Cazes then "cooled" this steady-state model in a manner that is described
in Chapter 5 of his dissertation. (This portion of the simulation has
not been submitted for formal publication.) Here is a movie illustrating
the last phase of this cooling evolution:
[This Quicktime movie is 8.514 MBytes in size.]
A more detailed discussion of this "cooling" evolution is presented on the following URL: http://www.phys.lsu.edu/astro/movie_captions/fission.html. A few additional movie sequences that illustrate the internal flow of this system can also be found linked to this URL.
This initially axisymmetric configuration is dynamically unstable toward the
development of a so-called bar-mode instability. You'll note, however,
that in this case the unstable eigenfunction has much less of a spiral
character than "Model A," shown above. Here is the movie
that shows the nonlinear development of this instability as viewed
from the inertial reference frame:
[This Quicktime movie is 10.8 MBytes in size.]
This model also settles down into a nearly steady-state, rotating bar-like configuration that, for all intents and purposes is a compressible analog of a Riemann ellipsoid. It evolves to this configuration with much less fan-fare, however; very little mass or angular momentum is shed in the equatorial plane. This indicates to us that the initially selected distibution of angular momentum in this model (uniform vortensity) is fairly well suited to a barlike configuration.
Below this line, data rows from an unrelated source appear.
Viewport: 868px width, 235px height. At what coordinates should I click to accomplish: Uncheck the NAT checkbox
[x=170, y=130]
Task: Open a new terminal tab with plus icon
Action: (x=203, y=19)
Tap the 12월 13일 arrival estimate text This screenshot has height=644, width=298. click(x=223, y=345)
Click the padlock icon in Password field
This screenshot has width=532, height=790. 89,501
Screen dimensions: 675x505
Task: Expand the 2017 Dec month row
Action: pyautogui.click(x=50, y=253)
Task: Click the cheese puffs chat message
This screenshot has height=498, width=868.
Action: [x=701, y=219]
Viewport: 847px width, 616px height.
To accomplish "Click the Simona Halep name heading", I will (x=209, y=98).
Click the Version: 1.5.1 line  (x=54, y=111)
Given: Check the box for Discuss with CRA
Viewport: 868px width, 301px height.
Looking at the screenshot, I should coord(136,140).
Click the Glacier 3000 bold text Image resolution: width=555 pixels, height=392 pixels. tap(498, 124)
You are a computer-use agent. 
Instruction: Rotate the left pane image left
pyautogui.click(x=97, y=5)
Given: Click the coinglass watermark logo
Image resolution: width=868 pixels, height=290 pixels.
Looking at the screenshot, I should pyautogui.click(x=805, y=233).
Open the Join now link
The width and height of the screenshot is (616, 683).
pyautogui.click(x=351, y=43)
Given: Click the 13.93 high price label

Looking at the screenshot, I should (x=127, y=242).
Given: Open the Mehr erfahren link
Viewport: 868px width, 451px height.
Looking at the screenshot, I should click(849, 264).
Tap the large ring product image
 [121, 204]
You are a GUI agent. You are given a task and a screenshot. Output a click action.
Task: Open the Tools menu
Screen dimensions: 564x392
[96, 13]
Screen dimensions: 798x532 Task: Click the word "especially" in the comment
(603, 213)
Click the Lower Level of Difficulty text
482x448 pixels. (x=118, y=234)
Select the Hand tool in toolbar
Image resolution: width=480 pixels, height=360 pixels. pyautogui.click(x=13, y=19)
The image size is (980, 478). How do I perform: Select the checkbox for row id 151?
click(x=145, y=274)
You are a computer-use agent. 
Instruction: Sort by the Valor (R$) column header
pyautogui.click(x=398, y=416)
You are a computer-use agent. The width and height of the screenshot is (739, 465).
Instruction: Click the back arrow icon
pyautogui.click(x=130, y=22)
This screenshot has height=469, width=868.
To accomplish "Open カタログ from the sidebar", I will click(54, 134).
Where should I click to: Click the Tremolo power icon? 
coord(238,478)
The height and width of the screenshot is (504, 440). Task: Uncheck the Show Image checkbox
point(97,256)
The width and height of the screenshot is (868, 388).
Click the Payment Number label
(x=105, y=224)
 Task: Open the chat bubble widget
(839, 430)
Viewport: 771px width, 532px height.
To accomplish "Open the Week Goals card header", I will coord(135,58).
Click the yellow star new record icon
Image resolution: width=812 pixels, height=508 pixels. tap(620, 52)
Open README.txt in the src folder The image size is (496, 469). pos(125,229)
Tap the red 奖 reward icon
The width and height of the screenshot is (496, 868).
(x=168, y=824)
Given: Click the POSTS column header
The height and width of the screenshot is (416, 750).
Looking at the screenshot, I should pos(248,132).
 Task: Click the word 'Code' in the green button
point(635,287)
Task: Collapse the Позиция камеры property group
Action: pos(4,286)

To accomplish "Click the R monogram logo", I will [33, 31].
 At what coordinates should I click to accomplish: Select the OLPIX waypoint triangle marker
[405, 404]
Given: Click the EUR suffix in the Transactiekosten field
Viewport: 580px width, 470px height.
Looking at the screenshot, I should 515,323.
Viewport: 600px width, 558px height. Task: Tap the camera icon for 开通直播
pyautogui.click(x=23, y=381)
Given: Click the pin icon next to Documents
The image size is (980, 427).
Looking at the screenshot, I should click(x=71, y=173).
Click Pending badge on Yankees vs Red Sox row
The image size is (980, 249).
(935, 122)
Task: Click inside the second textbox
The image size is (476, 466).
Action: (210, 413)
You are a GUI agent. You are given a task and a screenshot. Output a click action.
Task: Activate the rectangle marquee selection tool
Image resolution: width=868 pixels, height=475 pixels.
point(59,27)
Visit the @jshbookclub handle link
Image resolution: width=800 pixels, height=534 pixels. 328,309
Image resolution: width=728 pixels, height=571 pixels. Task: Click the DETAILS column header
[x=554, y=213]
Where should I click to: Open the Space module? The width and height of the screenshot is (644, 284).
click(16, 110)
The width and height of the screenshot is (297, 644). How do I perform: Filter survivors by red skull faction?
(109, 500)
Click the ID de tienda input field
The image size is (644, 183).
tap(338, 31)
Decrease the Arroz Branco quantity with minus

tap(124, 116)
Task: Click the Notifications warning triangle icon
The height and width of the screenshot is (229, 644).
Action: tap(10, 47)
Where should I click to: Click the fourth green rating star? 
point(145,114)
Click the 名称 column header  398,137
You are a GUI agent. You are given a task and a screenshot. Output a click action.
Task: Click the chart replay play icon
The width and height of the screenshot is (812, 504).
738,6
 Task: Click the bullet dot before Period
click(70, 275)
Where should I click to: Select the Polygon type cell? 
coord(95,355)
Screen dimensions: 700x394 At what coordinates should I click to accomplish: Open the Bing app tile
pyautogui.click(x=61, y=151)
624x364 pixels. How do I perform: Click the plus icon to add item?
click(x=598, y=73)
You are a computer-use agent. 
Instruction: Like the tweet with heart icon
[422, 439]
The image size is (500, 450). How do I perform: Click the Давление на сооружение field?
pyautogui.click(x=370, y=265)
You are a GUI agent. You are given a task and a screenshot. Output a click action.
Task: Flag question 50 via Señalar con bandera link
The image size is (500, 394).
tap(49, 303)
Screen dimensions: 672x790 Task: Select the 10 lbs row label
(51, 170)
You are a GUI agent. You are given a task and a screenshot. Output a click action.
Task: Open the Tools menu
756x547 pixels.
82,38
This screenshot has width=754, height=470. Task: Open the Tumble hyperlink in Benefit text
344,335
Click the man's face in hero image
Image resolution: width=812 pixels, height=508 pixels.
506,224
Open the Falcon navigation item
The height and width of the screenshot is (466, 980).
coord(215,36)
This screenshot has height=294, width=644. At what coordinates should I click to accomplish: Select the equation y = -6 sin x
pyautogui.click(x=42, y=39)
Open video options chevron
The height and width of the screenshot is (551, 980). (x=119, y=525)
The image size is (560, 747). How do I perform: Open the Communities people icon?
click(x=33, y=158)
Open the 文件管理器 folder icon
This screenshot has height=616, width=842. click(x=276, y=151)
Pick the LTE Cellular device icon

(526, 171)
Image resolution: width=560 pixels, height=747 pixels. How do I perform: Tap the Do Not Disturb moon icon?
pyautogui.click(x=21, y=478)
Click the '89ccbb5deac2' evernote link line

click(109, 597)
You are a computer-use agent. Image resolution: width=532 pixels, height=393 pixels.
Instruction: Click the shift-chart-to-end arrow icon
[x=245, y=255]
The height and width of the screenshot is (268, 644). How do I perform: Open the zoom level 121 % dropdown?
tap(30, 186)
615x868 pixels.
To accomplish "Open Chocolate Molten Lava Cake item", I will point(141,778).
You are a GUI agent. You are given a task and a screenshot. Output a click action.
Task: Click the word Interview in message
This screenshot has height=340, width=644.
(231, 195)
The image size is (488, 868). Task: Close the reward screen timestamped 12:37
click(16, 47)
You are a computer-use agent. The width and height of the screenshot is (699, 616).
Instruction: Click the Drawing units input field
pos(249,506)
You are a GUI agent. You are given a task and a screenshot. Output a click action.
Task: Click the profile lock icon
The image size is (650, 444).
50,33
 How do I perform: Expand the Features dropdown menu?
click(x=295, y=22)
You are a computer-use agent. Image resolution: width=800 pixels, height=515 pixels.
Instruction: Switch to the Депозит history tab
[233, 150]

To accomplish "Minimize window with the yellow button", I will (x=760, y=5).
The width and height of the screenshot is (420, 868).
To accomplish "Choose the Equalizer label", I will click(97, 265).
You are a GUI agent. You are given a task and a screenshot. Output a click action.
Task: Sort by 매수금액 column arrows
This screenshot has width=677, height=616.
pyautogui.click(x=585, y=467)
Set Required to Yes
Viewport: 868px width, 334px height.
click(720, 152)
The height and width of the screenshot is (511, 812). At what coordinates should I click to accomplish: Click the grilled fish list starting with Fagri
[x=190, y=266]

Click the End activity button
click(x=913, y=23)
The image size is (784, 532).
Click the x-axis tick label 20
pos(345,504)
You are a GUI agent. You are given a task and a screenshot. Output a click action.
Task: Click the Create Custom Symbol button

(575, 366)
In order to illustrate how close this configuration was to a steady-state
system, Cazes shifted the simulation into a frame of reference that was
rotating with the pattern speed of the bar, then extended the evolution
for several more pattern rotation periods. Here is the movie
showing this segment of the evolution:
[This Quicktime movie is 14.1 MBytes in size.]
For additional properties of this system, both at the start and at the end of this movie, see Table 3 of CT00.
This initially axisymmetric configuration is dynamically unstable toward the
development of a so-called bar-mode instability. Here is the movie
that shows the nonlinear development of this instability, as viewed from
the inertial reference frame:
[This Quicktime movie is 17.4 MBytes in size.]
This model's evolution is similar to Cazes' Model B evolution. Its differences can be attributed to two things: (a) This model has a higher initial value of T/|W|, so it has more of a spiral eigenfunction and its nonlinear deformation is a bit more severe. (b) This model filled a larger fraction of the grid (radially) initially, so when it expanded, it hit the edge of the grid and some of the mass/angular momentum was lost off of the grid.
Shangli "cooled" this model in the same manner as John Cazes had cooled
his "model A" earlier. But he cooled it a bit more slowly than the
earlier model. Here is a movie illustrating this entire "cooling"
evolution as viewed from a frame rotating with the initial pattern
frequency of the bar:
[This Quicktime movie is 12.946 MBytes in size.]
Note, as of 28 July 2002, we have not finished evolving this system. It looks like the "binary" amplitude is still slowly growing and, as expected, the pattern frequency is continuing to get higher as the system contracts.
This initially axisymmetric configuration is dynamically unstable toward the
development of a so-called bar-mode instability. Here is the movie
that shows the nonlinear development of this instability, as viewed from
the inertial reference frame:
[This Quicktime movie is 10.264 MBytes in size.]
Note that as of 28 July 2002, we are still running this evolution. It looks like the system is near its steady-state configuration and is therefore is almost ready to "cool."